A Python package for simulating speaker diarization with LENA and VTC from ground truth vocalization data.

Diarization algorithms segment and classify speech into predefined speaker categories (including child (CHI) other child (OCH), female adult (FEM), male adult (MAL)). In Child Development and Language Acquisition research, these segments are aggregated into vocalization counts (see below) measuring children's speech output and their speech input in naturalistic daylong recordings.

However, algorithms make errors (e.g. by mistaking speakers for one another) which propagate into the measured vocalization counts, introducing biases in downstream analyses. Simulating diarization algorithms can help assess the sensitivity of a statistical analysis to classification errors. For instance, simulations can help determine whether correlations between speakers' speech quantities are entirely consistent with spurious correlations due to classification errors.

Overview

Diarization Simulation is a tool designed to simulate the distortion of vocalization counts from different speakers by diarization algorithms. It takes synthetic ground truth data as its input (the true speaker vocalization counts) and simulates measured vocalization counts based on the detection and confusion rates of LENA and VTC. The confusion rates of these algorithms were measured on calibration data consisting of 30 hours of manual annotations.

How It Works

The simulation works by:

  1. Loading synthetic ground truth data (the "true" vocalization counts per speaker and per observation/recording)
  2. Loading pre-computed hyperparameters characterizing the behavior of the chosen algorithm (VTC or LENA)
  3. For each sample and observation, generating "measured" vocalization counts using a statistical model representing the algorithm's behavior.

Statistical Model

The simulation uses a hierarchical model where:

  • Detection/confusion rates $\lambda_{ij}$ follow: $\lambda_{ij} \sim \mathrm{Gamma}(\alpha_{ij}, \mu_{ij}/\alpha_{ij})$
  • Detected vocalizations are generated using one of two distribution options:
  1. The Poisson distribution:
$$\mathrm{Detected}_{ij} \sim \mathrm{Poisson}(\lambda_{ij} \cdot \mathrm{true}_{i})$$ $$\mathrm{Detected}_{j} = \sum_i \mathrm{Detected}_{ij}$$
  1. The Gamma distribution:
$$\mathrm{Detected}_{ij} \sim \lfloor\mathrm{Gamma}(\alpha, \beta)+0.5\rfloor$$ $$\mathrm{Detected}_{j} = \sum_i \mathrm{Detected}_{ij}$$

With $\alpha$ and $\beta$ being fixed such that:

$$\mathbb{E}[\mathrm{Detected}_{ij}] = \lambda_{ij} \cdot \mathrm{true}_{i} \text{ and } \sigma[\mathrm{Detected}_{ij}] = \sqrt{\frac{\lambda_{ij} \cdot \mathrm{true}_{i}}{\tau}}$$

Parameters

Parameter Description
$\lambda_{ij}$ Detection rate from speaker $i$ to detected speaker $j$
$\mathrm{true}_{i}$ True vocalization count for speaker $i$
$\tau$ Underdispersion parameter
$\alpha_{ij}, \mu_{ij}$ Shape and scale parameters for the detection rate prior
$\alpha, \beta$ Shape and rate parameters for the gamma detection model

Model Characteristics

The original model assumed a Generalized Poisson Distribution, given that the vocalization counts are underdispersed wrt the Poisson distribution.
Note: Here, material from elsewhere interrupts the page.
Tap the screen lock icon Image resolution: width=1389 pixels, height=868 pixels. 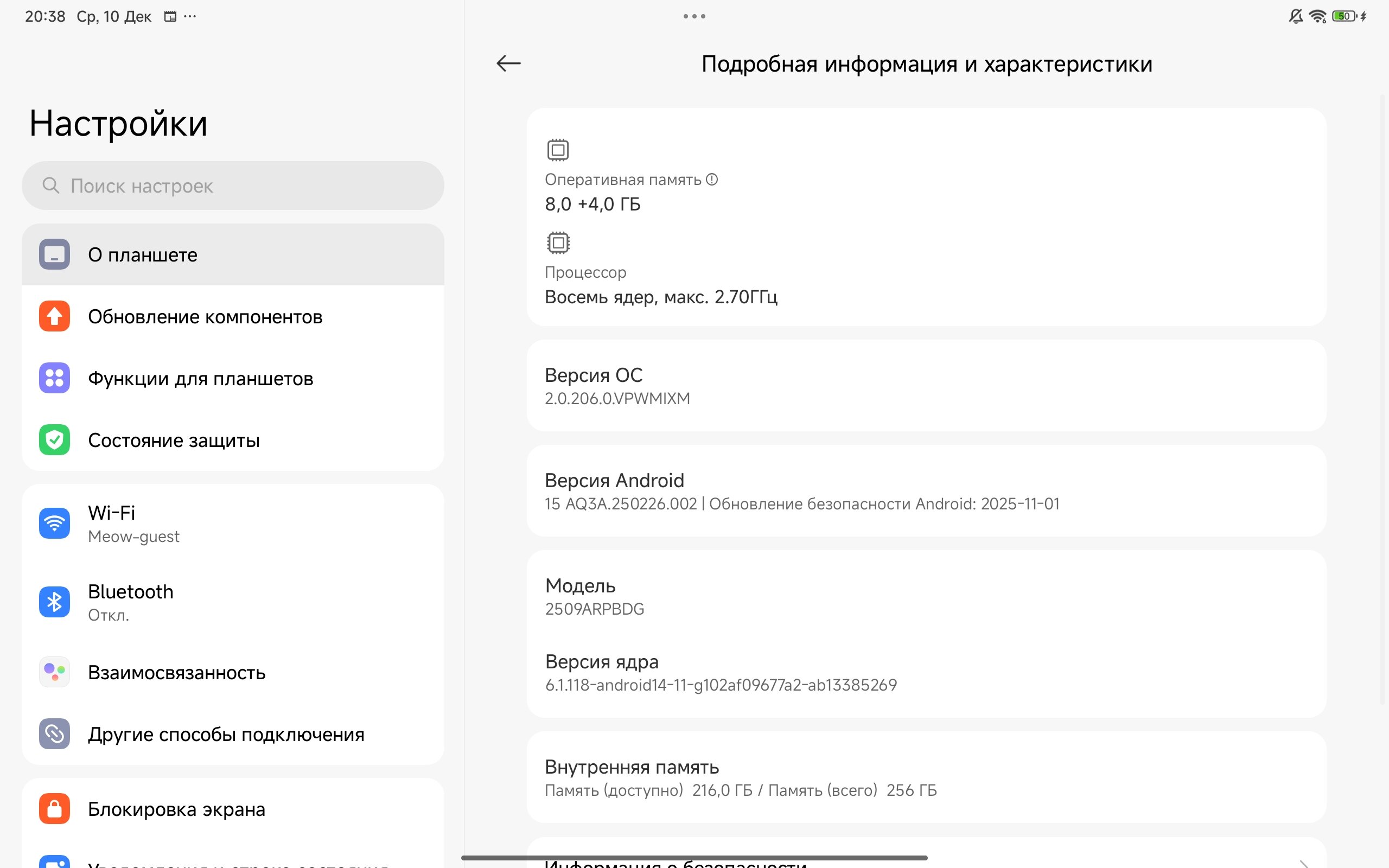coord(54,809)
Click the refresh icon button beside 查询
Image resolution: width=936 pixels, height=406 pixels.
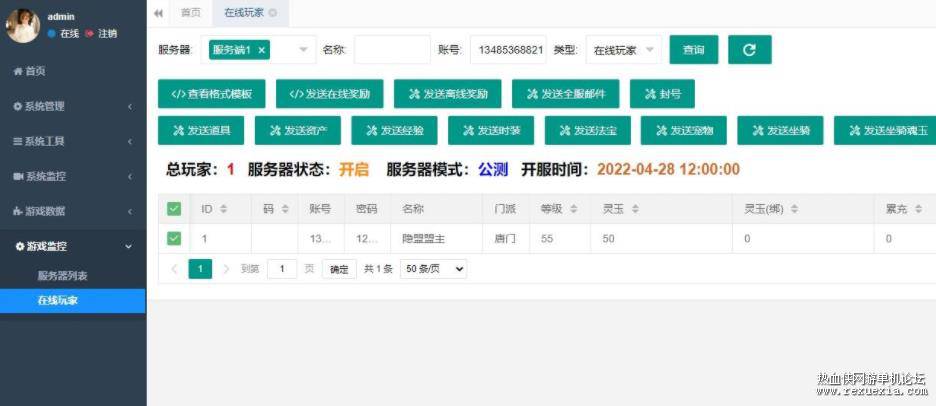tap(750, 50)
However, sampling from this distribution is a bit harder, and the simulation proposes two approximation schemes instead:

  • Poisson scheme: neglects the underdispersion of the count data
  • Gamma scheme: better captures the true variance but only approximate for small count data

Installation

# Clone the repository
git clone https://github.com/LAAC-LSCP/diarization-simulation.git
cd diarization-simulation

# Install the package
pip install -e .

Requirements

You will need Python 3.8+ to run this package. Key dependencies include:

  • pandas
  • numpy
  • scipy
  • numba
  • tqdm

For the generation of synthetic ground-truth data, you will also need the following packages:

  • cmdstanpy (see installation instructions here)
  • ChildProject

Usage

The package can be used both programmatically (in Python scripts, notebooks, etc.) and via command-line interface.

Command-line Interface

The main command line interfaced can be accessed through diarization-simulate:

diarization-simulate --truth path/to/truth.csv \
                    --output path/to/output.csv \
                    --algo vtc \
                    --samples 1000 \
                    --distribution poisson

Command-line Arguments

Argument Description Default
--truth Path to the synthetic truth dataset (in csv format) Required
--output Location of the output file Required
--output-format Output file format (csv, parquet, or npz) csv
--algo Algorithm to simulate (vtc or lena) Required
--samples Number of samples per observation 1000
--average-hyperpriors Use the mean value of the hyperpriors (mu and alpha) False
--unique-hyperpriors Use fixed hyperpriors (mu and alpha) throughout all samples False
--distribution Distribution for vocalization counts (poisson or gamma) poisson
--seed Random seed for reproducibility None

Input Format

The input CSV must contain the following columns:

  • observation: Unique identifier for each recording/observation
  • CHI: Child vocalization count
  • OCH: Other child vocalization count
  • FEM: Female adult vocalization count
  • MAL: Male adult vocalization count

Example:

observation,CHI,OCH,FEM,MAL
1,120,30,200,50
2,90,15,180,70
3,150,25,220,45

Output Format

The output will contain the following columns:

  • sample: Sample number (0 to n_samples-1)
  • observation: Original observation identifier
  • CHI: Simulated child vocalization detection
  • OCH: Simulated other child vocalization detection
  • FEM: Simulated female adult vocalization detection
  • MAL: Simulated male adult vocalization detection

Example output:

sample,observation,CHI,OCH,FEM,MAL
0,1,118,28,195,52
0,2,87,16,175,73
0,3,145,23,215,48
1,1,122,31,198,49
1,2,92,14,182,68
...

Synthetic Ground Truth Generation

The package includes a tool for generating synthetic ground truth data for a given corpus, using manual annotations to infer a realistic speech distribution. The target corpus must be compatible with the ChildProject python package (which should also be installed).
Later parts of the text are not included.